Assembling Rocky

     The past few weeks have been incredibly busy. We're collecting everything necessary to finish building Rocky, our omni-directional force-controlled rough terrain vehicle, including the structure, drive trains, motors, embedded computers, power systems, suspension, and plenty more. Currently, almost everything is still "in progress". Only a few parts are actually complete.


We have a lower frame. If I do say so myself, it is a very nice frame.

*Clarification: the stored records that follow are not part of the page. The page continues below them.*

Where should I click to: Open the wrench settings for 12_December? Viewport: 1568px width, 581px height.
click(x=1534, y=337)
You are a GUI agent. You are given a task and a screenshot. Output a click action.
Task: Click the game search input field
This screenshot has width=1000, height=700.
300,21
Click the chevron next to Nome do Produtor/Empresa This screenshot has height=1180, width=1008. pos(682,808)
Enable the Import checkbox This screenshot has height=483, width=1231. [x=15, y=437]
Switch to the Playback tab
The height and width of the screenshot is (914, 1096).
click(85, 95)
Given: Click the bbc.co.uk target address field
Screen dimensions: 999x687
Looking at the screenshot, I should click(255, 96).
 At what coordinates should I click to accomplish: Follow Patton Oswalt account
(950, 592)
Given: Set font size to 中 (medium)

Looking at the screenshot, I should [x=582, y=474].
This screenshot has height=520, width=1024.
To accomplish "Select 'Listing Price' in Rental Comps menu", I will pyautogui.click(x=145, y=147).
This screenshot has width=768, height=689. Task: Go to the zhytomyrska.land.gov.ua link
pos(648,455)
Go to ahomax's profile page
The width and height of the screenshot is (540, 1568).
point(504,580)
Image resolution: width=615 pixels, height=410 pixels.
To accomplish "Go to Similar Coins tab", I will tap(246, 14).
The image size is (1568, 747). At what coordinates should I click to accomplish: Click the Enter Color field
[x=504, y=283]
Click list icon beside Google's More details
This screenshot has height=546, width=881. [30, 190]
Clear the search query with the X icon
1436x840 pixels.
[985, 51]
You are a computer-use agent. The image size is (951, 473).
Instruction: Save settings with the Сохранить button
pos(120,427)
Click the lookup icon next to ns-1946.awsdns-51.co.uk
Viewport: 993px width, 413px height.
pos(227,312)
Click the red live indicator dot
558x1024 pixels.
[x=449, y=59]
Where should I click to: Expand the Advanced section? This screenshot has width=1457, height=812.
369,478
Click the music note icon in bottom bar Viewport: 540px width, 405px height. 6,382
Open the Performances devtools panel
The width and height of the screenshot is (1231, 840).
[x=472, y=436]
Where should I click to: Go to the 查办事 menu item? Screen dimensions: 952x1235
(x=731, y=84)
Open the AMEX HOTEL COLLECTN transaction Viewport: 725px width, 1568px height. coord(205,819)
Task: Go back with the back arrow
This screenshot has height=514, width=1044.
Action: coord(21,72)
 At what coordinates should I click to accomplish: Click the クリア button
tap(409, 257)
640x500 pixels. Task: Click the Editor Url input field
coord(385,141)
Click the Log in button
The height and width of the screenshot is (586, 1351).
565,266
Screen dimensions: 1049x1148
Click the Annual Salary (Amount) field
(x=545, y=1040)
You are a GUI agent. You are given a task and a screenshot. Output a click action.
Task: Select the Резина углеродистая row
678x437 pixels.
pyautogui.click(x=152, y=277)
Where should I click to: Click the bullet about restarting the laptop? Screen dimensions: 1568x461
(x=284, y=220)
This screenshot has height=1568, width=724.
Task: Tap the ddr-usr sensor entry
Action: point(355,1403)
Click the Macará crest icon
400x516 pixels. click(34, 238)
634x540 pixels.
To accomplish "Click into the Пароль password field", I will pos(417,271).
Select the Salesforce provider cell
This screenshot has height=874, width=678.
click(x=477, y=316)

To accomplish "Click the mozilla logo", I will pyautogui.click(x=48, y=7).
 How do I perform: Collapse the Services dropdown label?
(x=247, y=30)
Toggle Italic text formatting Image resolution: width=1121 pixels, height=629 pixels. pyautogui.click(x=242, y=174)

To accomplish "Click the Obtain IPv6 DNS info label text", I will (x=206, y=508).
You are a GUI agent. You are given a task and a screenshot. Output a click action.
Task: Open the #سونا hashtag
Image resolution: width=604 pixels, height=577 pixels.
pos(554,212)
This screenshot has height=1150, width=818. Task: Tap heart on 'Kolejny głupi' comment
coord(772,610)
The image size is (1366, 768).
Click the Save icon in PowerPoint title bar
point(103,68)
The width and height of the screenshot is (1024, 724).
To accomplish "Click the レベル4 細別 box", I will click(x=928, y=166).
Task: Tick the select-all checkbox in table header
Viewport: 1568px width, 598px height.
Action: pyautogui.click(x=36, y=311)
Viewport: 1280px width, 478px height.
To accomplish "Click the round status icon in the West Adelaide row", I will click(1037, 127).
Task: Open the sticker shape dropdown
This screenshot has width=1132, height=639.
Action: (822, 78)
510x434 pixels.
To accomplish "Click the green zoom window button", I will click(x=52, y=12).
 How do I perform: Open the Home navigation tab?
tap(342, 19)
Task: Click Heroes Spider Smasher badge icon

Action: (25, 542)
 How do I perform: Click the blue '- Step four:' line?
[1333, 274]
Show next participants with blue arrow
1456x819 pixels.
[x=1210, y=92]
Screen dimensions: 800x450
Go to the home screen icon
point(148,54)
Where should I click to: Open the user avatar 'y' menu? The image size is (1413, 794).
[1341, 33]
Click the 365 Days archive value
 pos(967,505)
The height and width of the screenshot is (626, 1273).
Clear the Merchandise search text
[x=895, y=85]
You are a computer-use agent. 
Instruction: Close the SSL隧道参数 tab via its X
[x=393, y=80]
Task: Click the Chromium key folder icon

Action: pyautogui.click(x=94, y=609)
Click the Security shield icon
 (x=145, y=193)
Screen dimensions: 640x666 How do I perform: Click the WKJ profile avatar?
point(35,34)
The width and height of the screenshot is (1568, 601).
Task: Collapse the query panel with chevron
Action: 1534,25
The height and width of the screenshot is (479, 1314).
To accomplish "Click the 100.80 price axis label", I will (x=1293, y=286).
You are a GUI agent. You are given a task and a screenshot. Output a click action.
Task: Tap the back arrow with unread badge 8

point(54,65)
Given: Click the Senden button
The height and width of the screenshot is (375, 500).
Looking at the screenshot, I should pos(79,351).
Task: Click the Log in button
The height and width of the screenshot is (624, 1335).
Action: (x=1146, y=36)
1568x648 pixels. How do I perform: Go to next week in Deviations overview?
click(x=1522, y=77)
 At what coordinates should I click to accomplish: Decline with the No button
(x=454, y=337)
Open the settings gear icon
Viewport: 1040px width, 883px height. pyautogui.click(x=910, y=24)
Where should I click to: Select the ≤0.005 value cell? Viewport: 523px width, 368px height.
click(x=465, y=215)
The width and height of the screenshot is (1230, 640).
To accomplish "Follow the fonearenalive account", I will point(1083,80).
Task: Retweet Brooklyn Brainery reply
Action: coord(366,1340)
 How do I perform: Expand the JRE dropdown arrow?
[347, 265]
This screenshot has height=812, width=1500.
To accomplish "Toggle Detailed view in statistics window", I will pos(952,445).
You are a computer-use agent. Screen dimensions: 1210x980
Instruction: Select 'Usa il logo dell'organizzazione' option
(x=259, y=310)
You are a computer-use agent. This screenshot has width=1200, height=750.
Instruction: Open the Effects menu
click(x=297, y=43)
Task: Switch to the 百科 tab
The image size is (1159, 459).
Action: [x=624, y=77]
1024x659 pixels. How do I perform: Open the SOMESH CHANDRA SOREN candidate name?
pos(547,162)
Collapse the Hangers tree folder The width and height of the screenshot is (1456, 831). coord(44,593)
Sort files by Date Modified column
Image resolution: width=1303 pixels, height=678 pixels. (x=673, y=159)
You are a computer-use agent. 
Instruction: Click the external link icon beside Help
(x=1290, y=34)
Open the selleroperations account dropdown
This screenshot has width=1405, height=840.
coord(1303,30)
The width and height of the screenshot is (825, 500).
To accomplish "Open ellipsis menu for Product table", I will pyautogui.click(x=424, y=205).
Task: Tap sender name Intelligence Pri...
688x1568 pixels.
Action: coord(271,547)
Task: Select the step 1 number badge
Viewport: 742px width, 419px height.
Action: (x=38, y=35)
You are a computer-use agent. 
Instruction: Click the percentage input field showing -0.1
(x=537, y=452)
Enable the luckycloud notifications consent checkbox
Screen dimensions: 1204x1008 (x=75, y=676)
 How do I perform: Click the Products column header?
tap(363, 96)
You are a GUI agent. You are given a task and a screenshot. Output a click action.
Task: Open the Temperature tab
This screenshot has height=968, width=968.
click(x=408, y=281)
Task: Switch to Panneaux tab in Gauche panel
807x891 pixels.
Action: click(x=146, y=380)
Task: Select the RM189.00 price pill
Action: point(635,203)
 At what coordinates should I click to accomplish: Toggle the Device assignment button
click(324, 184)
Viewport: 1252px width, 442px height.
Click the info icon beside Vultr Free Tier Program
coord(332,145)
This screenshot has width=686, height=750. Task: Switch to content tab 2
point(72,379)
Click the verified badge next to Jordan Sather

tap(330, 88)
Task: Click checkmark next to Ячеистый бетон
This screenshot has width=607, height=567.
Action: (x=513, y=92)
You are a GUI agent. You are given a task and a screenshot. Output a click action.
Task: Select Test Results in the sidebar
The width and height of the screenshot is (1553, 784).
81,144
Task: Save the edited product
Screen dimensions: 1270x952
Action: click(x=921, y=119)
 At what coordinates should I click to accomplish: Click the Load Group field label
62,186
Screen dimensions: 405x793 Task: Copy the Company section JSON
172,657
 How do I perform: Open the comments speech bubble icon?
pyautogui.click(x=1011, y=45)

We have drive trains, three of them, just about complete. Now we're calibrating/adjusting everything. The vehicle will be force-controlled, and that means that end-to-end, the actuators/drive trains need to have close to zero backlash. That means no gears, no flexible components, and minimal slip. To accomplish this we're using harmonic drives, timing belts, and very high-friction traction components. For force sensing we're using reaction torque sensors connected to each motor.
   The second major requirement of effective force control is that we need near zero latency in the control loop from sensors to actuators (sensors->low level controllers->high level controllers->low level controllers->actuators << 1 ms). To accomplish that we're installing a lovely embedded PC with high speed digital and analog IO, onboard DSPs for low level control, and running a hard realtime variant of Linux. All that to come via misspelled, sleep deprived blog posts in the near future.